══ Supplied entries

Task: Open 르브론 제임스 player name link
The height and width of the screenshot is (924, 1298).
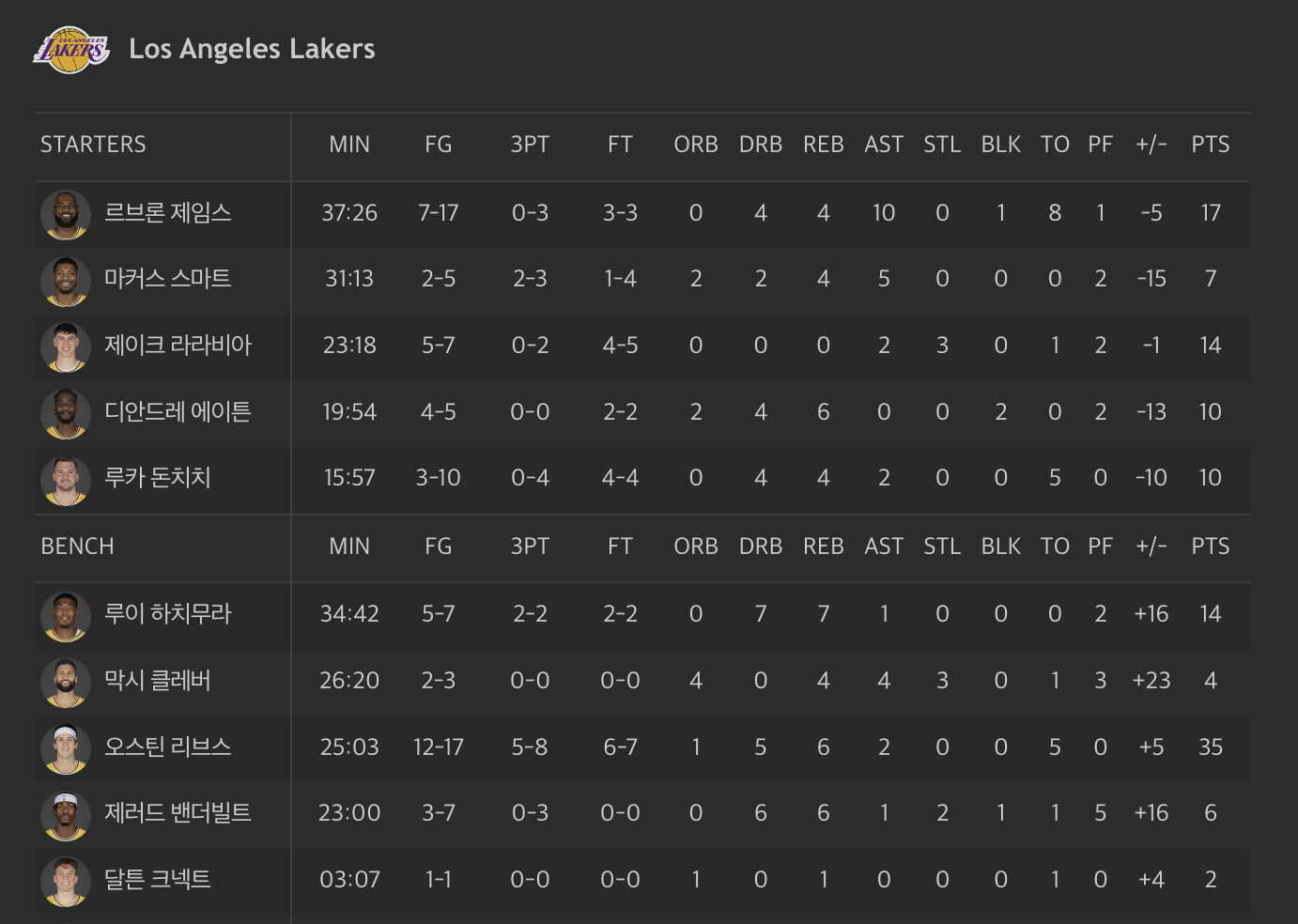Action: [x=167, y=213]
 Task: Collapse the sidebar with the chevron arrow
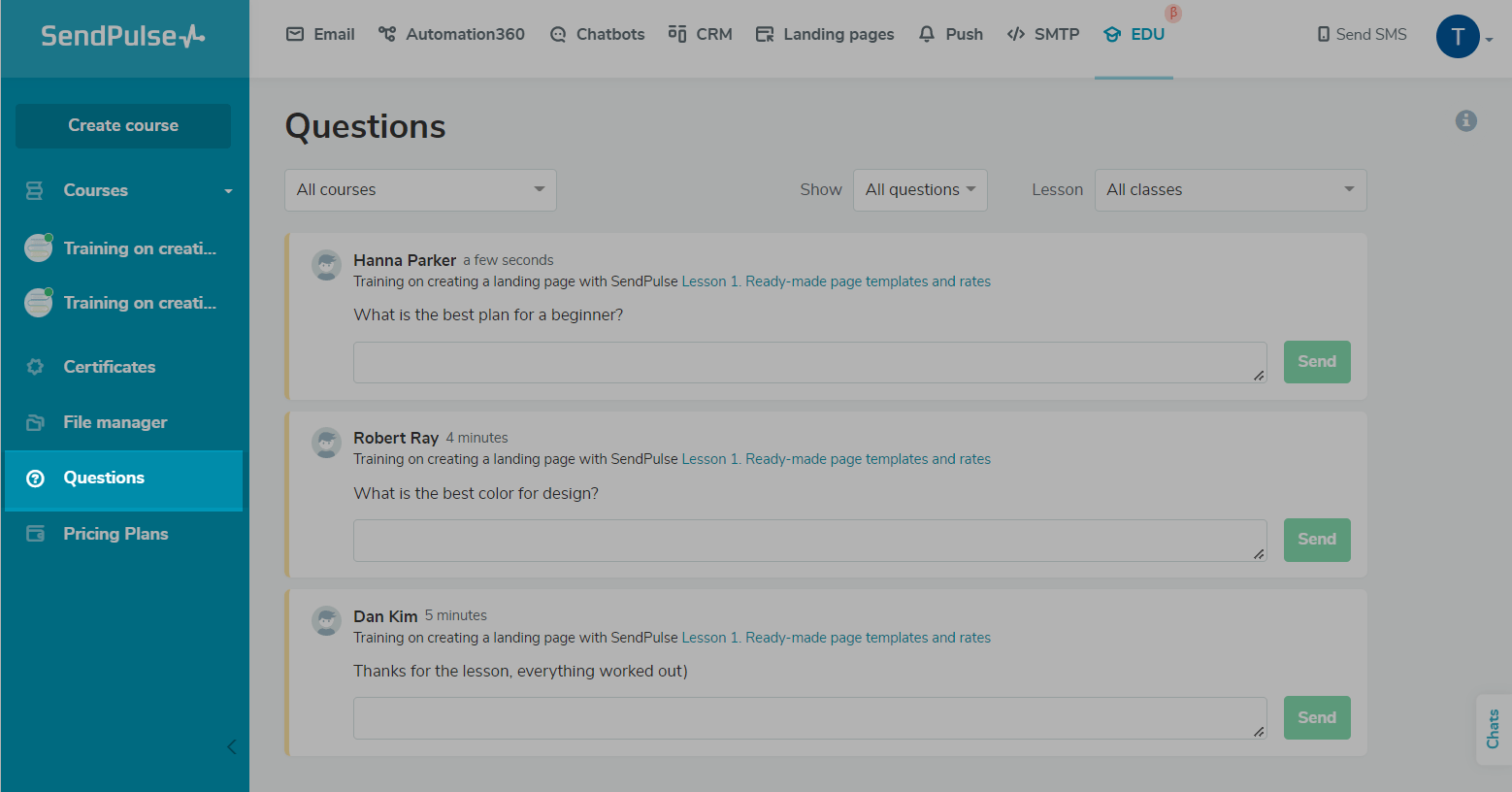(231, 746)
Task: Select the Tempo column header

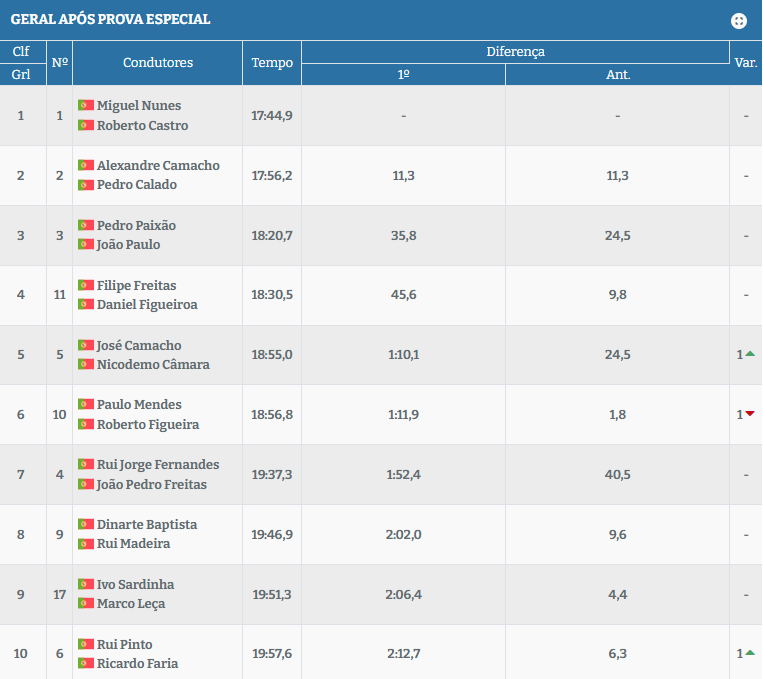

════

**Exercise requirements**: Format the lines of the records above as a Markdown table with the columns "Row" and "Line", numbering each line and omitting blank lines. Leave the pictures out.

**Solution**:
| Row | Line |
|---|---|
| 1 | Task: Open 르브론 제임스 player name link |
| 2 | The height and width of the screenshot is (924, 1298). |
| 3 | Action: [x=167, y=213] |
| 4 |  Task: Collapse the sidebar with the chevron arrow |
| 5 | (231, 746) |
| 6 | Task: Select the Tempo column header |